> [Exercise requirements]
Of the material below, the lines to be retyped are those from the line containing "The height and width of the screenshot is (541, 961)." through the line containing "Screen dimensions: 653x435", inclusive; reproduce them exactly.

> [Given entries]
+===+

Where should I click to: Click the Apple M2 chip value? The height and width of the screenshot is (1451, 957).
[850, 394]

+===+

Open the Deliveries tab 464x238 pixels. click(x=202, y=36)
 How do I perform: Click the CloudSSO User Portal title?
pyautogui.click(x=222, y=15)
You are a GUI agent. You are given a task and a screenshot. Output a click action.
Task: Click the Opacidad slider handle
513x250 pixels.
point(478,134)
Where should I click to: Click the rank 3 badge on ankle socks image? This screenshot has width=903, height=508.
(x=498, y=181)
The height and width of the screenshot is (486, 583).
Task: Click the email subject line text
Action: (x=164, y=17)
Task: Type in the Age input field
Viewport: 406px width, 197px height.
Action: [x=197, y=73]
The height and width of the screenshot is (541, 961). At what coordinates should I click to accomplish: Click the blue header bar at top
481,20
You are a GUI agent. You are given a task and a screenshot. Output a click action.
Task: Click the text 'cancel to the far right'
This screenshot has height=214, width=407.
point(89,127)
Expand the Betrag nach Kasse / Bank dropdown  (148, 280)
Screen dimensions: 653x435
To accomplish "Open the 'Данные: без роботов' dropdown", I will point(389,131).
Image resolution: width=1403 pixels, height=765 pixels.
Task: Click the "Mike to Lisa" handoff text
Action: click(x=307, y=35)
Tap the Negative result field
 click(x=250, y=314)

+===+

> [Reply to the exercise]
The height and width of the screenshot is (541, 961). At what coordinates should I click to accomplish: Click the blue header bar at top
481,20
You are a GUI agent. You are given a task and a screenshot. Output a click action.
Task: Click the text 'cancel to the far right'
This screenshot has height=214, width=407.
point(89,127)
Expand the Betrag nach Kasse / Bank dropdown  (148, 280)
Screen dimensions: 653x435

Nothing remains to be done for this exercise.